[Collected data entries]
---

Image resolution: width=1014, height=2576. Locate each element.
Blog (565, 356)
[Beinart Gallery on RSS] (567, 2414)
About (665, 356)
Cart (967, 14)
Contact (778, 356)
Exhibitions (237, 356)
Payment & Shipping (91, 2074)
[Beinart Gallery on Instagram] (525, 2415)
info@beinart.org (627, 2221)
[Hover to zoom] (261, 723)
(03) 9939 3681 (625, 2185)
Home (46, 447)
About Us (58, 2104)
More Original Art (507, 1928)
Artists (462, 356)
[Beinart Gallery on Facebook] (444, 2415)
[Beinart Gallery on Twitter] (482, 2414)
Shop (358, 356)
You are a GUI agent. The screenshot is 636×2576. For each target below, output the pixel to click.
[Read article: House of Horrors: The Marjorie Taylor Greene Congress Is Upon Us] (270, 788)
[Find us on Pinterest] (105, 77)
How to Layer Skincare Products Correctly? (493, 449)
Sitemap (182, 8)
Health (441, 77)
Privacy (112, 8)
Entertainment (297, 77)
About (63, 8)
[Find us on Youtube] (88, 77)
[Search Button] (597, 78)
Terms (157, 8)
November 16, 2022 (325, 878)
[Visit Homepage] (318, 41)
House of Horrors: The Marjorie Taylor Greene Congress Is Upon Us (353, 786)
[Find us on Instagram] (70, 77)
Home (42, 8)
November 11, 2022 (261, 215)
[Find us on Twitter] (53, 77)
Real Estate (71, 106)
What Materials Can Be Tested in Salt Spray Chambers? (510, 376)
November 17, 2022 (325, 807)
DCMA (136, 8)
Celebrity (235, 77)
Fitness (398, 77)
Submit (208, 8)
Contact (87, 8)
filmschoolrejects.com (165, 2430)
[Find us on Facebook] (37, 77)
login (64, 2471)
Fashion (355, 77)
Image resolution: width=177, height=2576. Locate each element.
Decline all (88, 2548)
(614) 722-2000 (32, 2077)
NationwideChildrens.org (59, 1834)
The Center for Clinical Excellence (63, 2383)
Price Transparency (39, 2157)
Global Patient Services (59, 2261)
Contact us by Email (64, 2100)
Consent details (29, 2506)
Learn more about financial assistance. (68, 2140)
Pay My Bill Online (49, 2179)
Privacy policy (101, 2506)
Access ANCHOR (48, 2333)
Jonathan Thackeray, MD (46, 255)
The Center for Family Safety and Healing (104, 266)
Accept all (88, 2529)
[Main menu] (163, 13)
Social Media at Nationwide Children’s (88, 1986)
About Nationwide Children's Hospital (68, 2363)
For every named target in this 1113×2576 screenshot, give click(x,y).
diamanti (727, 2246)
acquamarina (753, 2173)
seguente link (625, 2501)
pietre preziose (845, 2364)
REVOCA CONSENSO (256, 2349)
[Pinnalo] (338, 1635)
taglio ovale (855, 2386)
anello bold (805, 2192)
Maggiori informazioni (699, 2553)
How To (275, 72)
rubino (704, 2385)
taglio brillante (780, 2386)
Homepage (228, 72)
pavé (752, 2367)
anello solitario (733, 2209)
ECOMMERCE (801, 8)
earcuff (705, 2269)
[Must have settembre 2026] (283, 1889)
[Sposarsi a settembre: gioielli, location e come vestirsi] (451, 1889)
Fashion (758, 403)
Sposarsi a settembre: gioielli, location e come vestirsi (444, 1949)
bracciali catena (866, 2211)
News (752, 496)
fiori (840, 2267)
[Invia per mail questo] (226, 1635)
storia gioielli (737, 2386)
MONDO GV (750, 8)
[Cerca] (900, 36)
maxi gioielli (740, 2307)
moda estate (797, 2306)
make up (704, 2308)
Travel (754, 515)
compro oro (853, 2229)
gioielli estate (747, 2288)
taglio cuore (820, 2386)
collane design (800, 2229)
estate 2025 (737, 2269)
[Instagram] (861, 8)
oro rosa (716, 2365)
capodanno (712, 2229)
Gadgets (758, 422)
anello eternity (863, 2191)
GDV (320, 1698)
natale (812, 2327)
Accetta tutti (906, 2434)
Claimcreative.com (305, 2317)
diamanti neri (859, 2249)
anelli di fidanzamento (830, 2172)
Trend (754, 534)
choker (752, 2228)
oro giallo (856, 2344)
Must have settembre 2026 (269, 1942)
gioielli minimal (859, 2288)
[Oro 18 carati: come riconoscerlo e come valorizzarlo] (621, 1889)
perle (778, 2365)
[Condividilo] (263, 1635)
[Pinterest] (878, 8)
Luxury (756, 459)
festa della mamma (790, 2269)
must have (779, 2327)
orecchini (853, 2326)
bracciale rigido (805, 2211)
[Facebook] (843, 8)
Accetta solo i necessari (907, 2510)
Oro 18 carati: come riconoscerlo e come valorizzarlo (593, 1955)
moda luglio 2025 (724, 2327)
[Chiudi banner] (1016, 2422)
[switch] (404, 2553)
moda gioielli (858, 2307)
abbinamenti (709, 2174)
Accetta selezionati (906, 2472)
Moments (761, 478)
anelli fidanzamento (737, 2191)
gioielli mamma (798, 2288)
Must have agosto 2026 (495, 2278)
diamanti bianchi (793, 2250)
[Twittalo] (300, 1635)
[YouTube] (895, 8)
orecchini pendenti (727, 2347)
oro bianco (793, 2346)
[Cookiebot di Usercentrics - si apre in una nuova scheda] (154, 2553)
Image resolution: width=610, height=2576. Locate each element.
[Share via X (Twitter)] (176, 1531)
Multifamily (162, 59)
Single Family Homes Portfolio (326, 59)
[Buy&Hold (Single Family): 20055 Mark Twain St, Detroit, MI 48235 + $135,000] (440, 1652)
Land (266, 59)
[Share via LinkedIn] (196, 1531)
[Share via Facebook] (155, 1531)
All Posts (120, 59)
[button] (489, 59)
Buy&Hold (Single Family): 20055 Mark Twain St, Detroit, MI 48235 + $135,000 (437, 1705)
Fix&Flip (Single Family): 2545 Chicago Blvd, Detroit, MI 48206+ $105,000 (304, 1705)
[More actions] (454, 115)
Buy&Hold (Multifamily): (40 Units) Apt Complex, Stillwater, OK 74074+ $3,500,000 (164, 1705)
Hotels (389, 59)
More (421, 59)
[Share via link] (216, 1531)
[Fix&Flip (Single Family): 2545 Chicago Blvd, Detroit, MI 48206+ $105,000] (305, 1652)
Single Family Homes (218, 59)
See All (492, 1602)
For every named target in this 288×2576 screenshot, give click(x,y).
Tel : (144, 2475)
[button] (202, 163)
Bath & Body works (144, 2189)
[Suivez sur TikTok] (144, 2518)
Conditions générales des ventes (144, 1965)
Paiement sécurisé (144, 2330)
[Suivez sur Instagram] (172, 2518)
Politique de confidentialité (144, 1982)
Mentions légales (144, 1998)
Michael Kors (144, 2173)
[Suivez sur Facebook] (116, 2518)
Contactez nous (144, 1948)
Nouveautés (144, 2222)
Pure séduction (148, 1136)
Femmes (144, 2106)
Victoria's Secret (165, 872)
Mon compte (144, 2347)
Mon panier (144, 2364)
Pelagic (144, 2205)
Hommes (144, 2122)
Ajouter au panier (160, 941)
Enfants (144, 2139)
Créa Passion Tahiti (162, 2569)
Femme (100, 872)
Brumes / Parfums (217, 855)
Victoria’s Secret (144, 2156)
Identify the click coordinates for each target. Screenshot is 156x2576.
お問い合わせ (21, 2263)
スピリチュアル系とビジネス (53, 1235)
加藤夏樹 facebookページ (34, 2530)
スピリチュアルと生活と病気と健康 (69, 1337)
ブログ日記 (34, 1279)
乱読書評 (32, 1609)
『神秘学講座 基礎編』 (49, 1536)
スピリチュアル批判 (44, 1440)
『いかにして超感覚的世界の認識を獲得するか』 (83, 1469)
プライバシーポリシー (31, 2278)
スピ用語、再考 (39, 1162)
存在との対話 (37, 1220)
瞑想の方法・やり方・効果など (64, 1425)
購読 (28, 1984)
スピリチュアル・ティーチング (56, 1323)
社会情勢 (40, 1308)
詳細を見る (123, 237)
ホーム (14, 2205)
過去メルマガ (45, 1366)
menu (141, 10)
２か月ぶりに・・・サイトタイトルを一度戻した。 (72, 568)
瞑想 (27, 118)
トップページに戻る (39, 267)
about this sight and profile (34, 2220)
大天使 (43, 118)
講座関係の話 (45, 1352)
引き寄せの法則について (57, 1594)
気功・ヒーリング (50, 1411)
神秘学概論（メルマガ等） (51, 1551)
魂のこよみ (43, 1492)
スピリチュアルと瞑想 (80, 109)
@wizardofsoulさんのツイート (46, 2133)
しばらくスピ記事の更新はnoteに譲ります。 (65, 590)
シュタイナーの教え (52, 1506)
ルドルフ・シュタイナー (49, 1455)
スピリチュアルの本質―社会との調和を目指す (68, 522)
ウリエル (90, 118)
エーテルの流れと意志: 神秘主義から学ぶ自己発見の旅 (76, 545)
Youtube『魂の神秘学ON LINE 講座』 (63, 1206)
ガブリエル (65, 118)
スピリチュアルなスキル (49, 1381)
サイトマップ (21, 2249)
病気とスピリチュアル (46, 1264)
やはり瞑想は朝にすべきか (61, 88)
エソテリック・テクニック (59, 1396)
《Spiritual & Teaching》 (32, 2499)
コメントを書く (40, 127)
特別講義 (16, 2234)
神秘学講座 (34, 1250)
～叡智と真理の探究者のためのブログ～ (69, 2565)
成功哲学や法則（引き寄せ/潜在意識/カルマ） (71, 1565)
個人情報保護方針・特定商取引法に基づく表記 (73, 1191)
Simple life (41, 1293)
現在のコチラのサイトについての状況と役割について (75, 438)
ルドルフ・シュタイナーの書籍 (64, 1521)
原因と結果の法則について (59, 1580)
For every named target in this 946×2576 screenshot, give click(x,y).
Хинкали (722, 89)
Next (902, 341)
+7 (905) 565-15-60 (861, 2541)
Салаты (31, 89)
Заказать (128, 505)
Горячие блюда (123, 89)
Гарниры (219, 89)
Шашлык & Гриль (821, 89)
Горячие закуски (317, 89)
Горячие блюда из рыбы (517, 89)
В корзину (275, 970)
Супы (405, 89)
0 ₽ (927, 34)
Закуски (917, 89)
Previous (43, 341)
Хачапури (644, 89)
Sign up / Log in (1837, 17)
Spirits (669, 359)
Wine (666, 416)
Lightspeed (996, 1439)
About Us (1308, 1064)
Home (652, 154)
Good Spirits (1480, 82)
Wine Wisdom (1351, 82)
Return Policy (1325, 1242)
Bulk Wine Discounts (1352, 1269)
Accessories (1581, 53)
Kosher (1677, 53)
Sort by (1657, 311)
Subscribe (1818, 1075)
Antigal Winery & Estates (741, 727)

---

▸ Exercise directions: Find the word "carati" in the entries above, then copy each line that holds it.

▸ Task output:
[Oro 18 carati: come riconoscerlo e come valorizzarlo] (621, 1889)
Oro 18 carati: come riconoscerlo e come valorizzarlo (593, 1955)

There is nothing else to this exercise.